Accessibility (a11y) awareness is gaining traction in the design and tech world but is still often an afterthought. This has definitely been the case at Egencia. As our design team matured and these issues started popping up more frequently, the effort turned into a joint project between myself and another designer to address our color palette.
Egencia's product suite is fairly monochromatic, relying heavily on grays and blues to communicate interactions. A narrow set of 4 other pop colors are used for signaling a variety of other things, but contrast ratios were never considered when the color palette was initially created. Unfortunately, 4 of the 10 most commonly used colors for text fail contrast testing outright, and 2 more colors are considered failing since our typeramp predominantly does not meet the definition of Large Text.
Since Egencia is a brand within the Expedia Group, we have access to all of Brand Expedia's resources. There has already been quite an effort made on the leisure side of the house to address and improve accessibility. So when we set out to improve our components, we tapped into those resources.
As mentioned previously, Egencia's product suite is primarily grays and blues, so by creating more vibrant colors we could bring more energy and contrast to the site. The desaturated palette didn't help when it came to addressing a11y issues. Another designer and I collaborated closely to perfect each HEX value, working through color studies and constantly testing in-product.
We iterated through this phase quite a bit – manipulating HEX values, swapping colors, then testing the changes within the products. We wanted to ensure we still maintained quality visual design without compromising on our goals. The end result included adding an orange and darkening the gray palette.
The final color palette is the first step in moving us toward a more accessible product ecosystem. Along with this new palette, we also included detailed documentation lining out use cases, examples, guidelines, and exceptions. This is extremely important for the design team and the broader organization in order to evangelize the importance of a11y, as well as ensuring compliance.

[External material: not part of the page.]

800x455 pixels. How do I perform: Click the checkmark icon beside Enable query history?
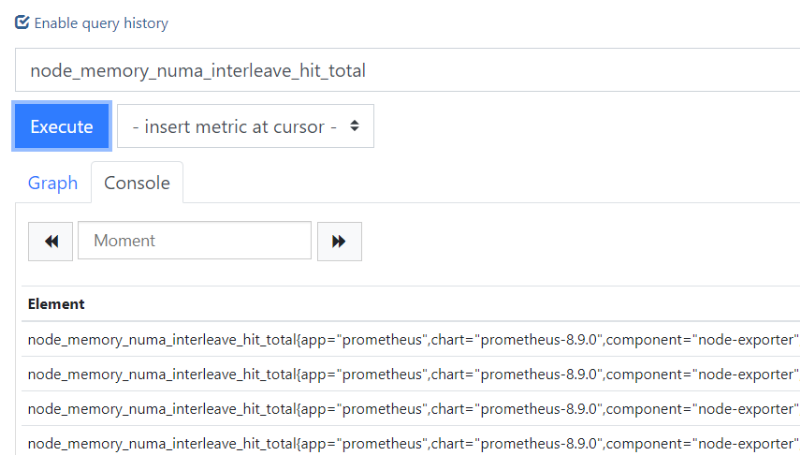pyautogui.click(x=22, y=22)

As this was the design team's first major effort to address a11y from a cross-platform and cross-product perspective, we wanted to start with a manageable chunk of work. Updating our HEX values is not a huge investment of time so it's an easy, quick win to start moving us in the right direction.

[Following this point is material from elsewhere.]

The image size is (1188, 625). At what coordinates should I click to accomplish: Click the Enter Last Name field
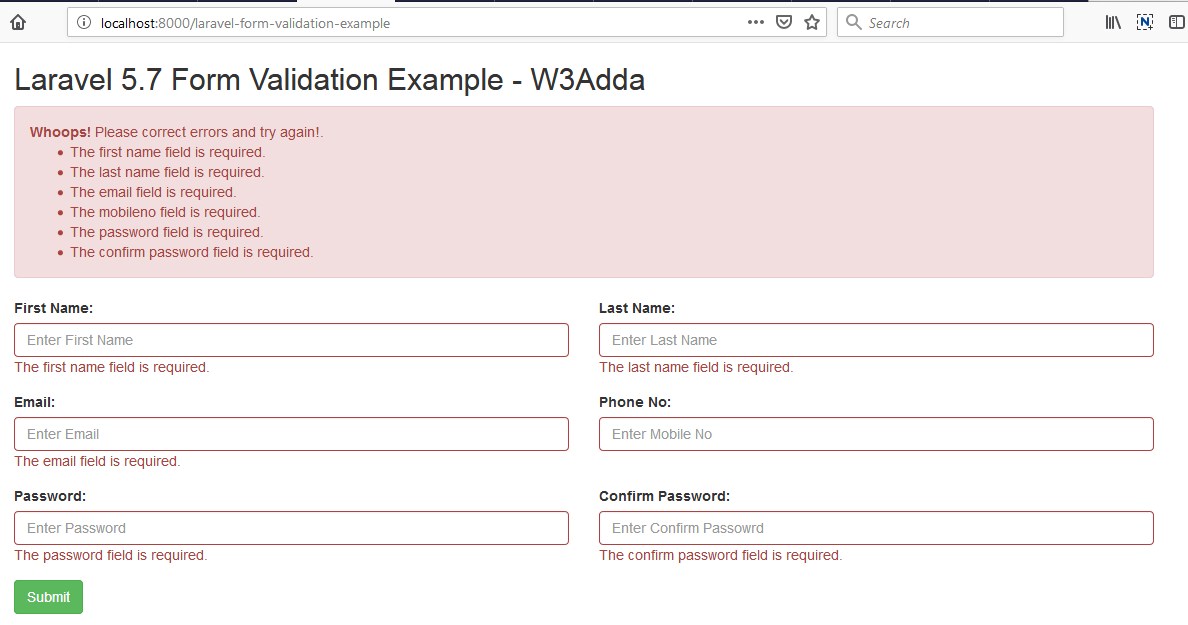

This work has helped us set a baseline standard for a11y across Egencia's products. We've already inspired peers to learn more about accessibility and have also spurred a larger internal initiative to address these issues more broadly. This summer (summer 2019), training sessions have been scheduled specifically for engineering to learn about screen-reader and keyboard functionality and testing methods. We are really excited about this push toward a more inclusive product.